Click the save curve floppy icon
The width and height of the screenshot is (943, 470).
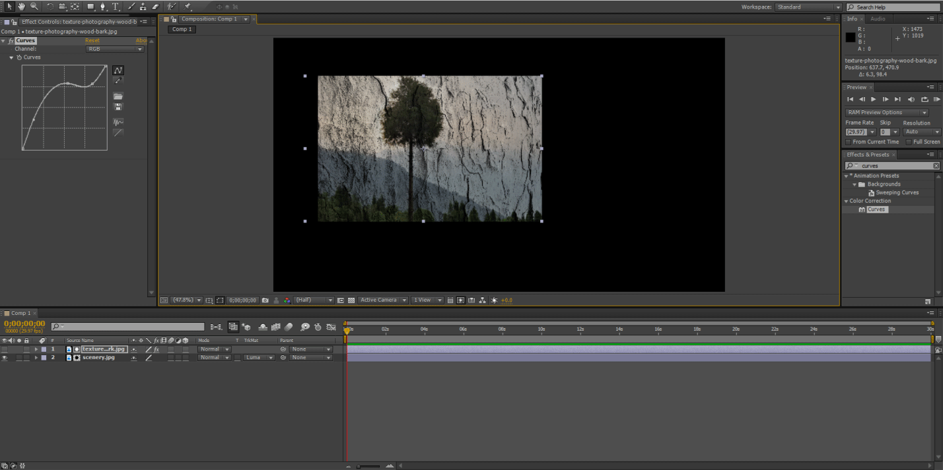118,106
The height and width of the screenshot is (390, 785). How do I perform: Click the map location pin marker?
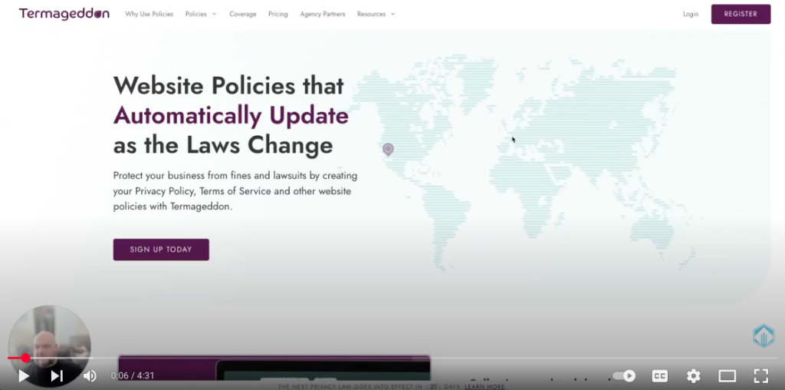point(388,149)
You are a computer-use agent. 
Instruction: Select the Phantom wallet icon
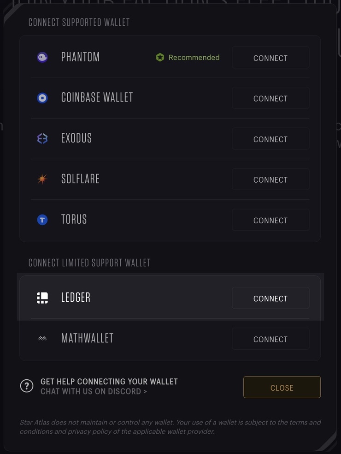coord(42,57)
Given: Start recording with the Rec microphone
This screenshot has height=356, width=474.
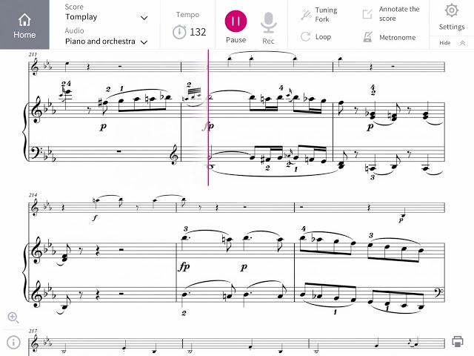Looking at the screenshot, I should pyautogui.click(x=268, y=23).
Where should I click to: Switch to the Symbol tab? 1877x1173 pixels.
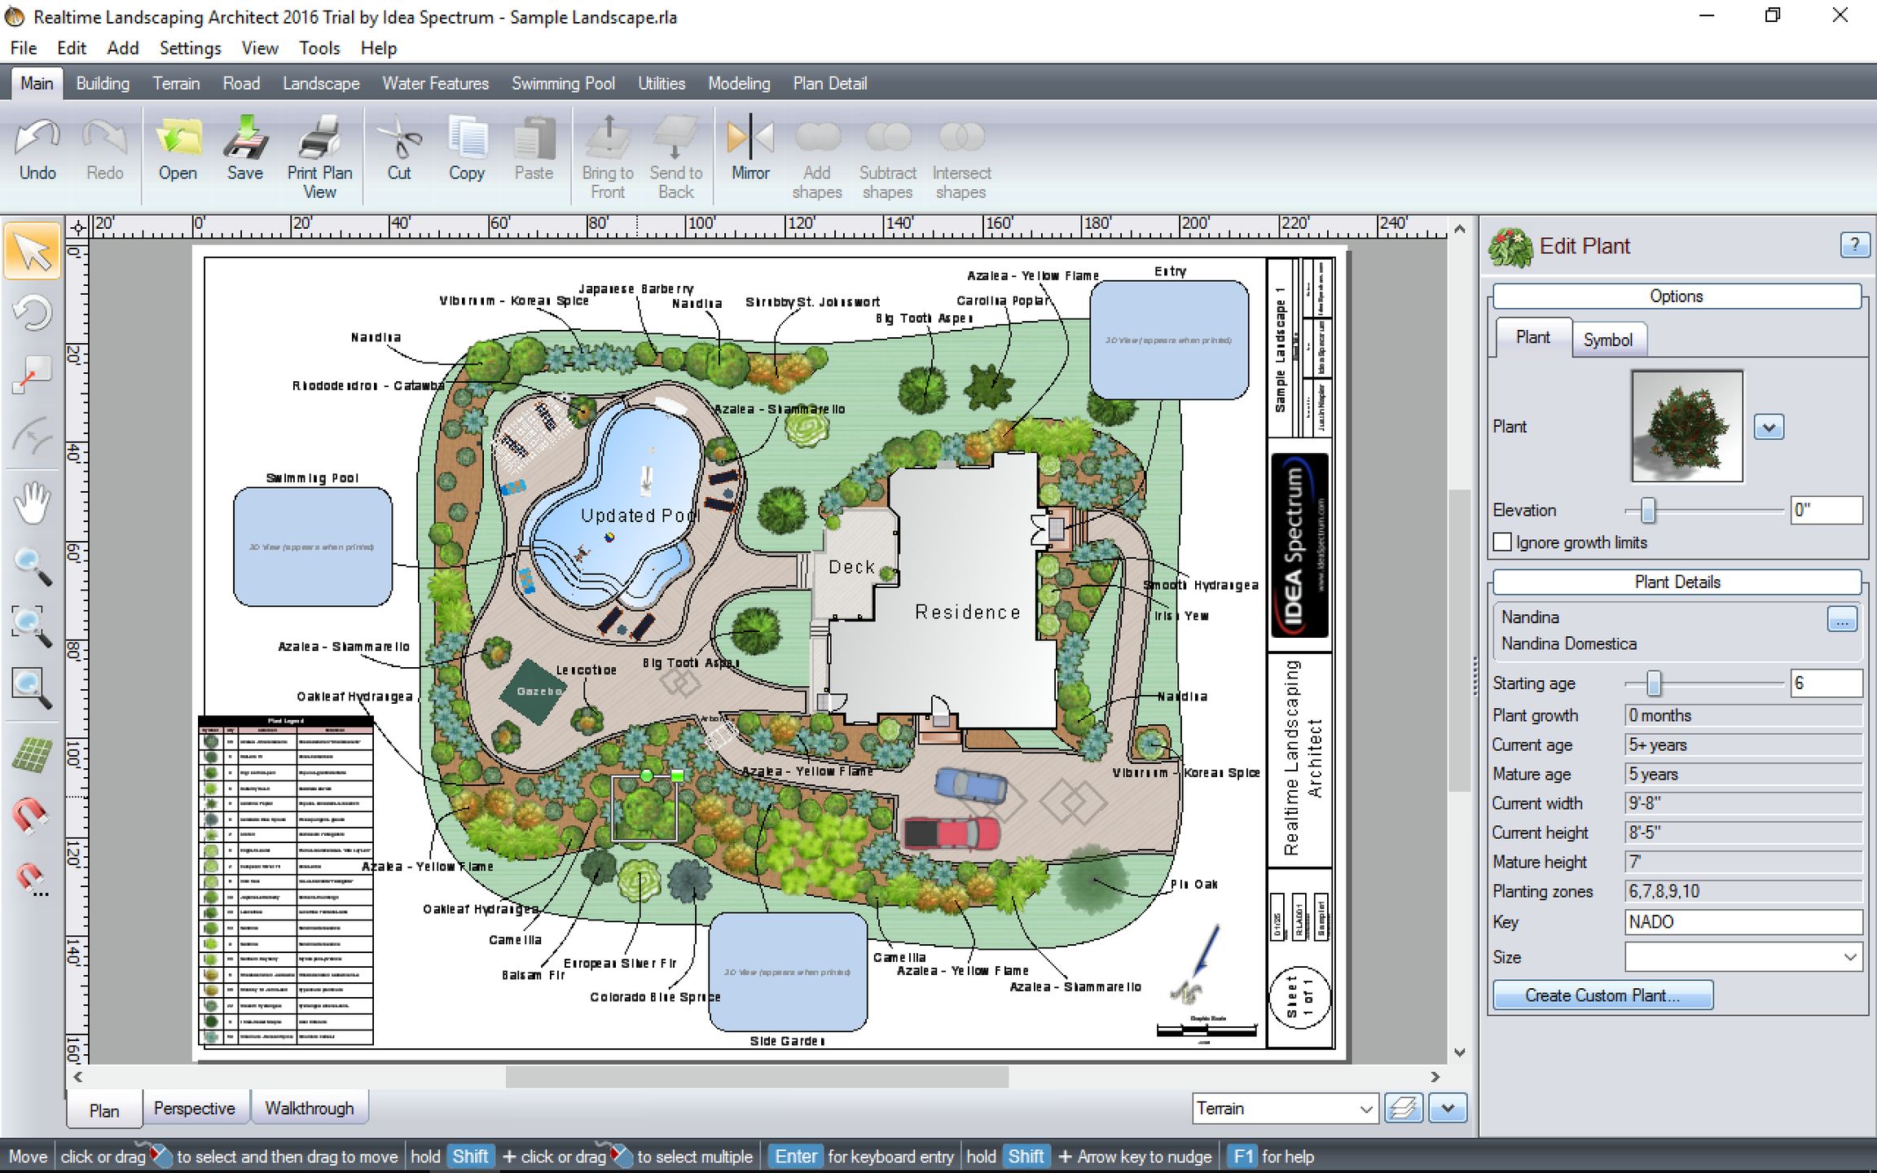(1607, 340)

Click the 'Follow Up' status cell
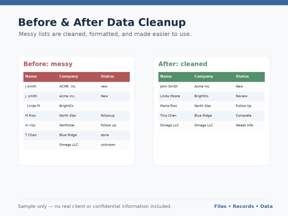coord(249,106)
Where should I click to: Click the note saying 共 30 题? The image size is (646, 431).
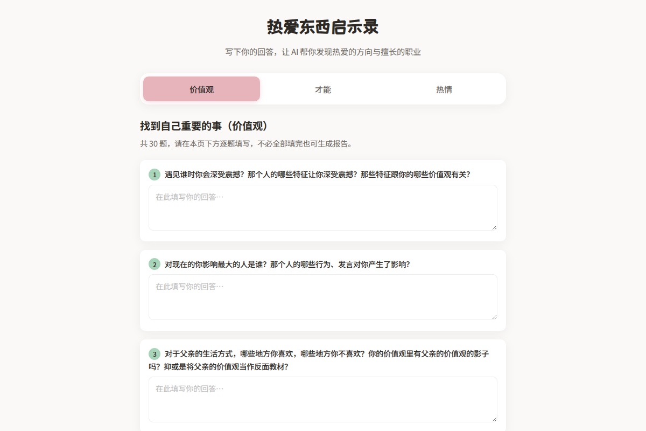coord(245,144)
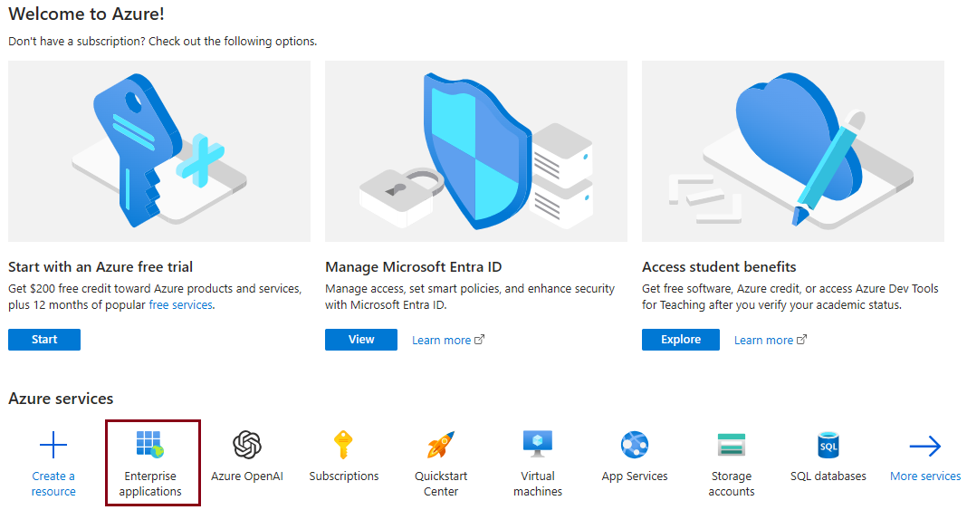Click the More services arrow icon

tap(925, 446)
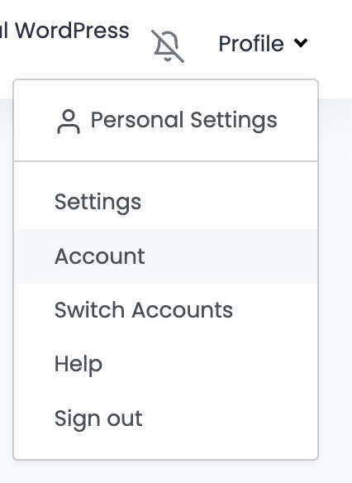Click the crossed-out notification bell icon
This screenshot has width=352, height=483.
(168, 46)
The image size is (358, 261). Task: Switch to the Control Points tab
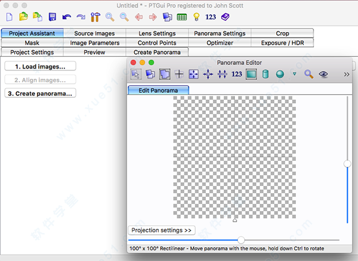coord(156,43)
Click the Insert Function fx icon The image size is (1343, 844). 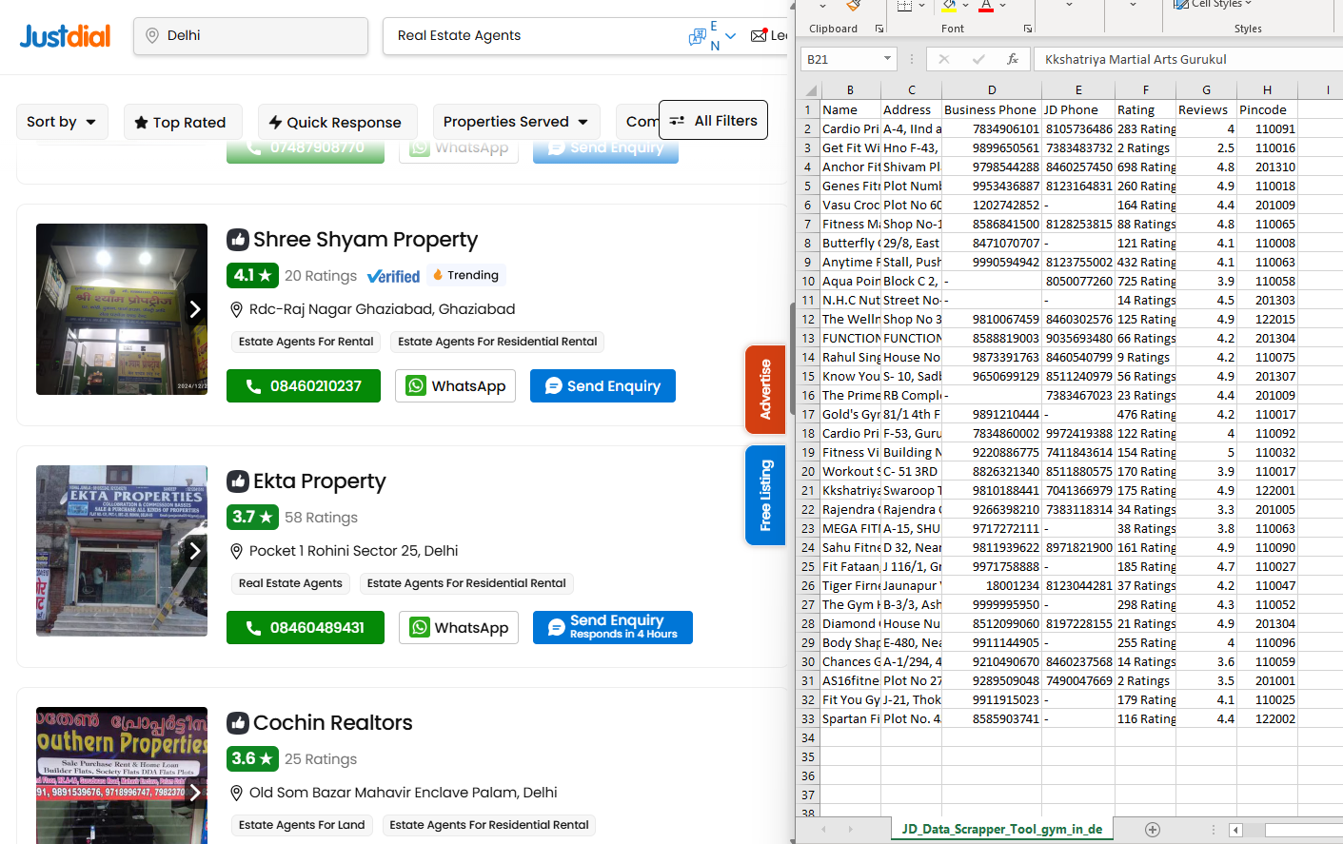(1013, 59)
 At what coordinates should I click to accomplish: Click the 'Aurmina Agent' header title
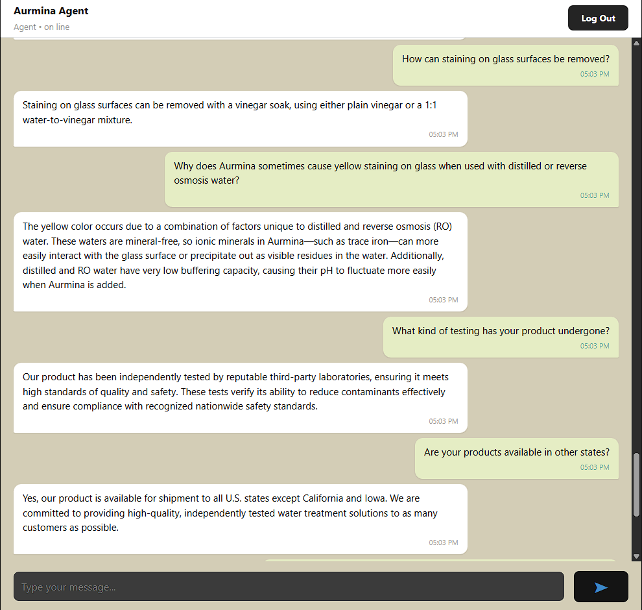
============
- _Given problem_: Extract every line of the rows above that contains the string "This", matching case exactly.

- _Output of the exercise_:
This screenshot has height=356, width=474.
This screenshot has width=352, height=483.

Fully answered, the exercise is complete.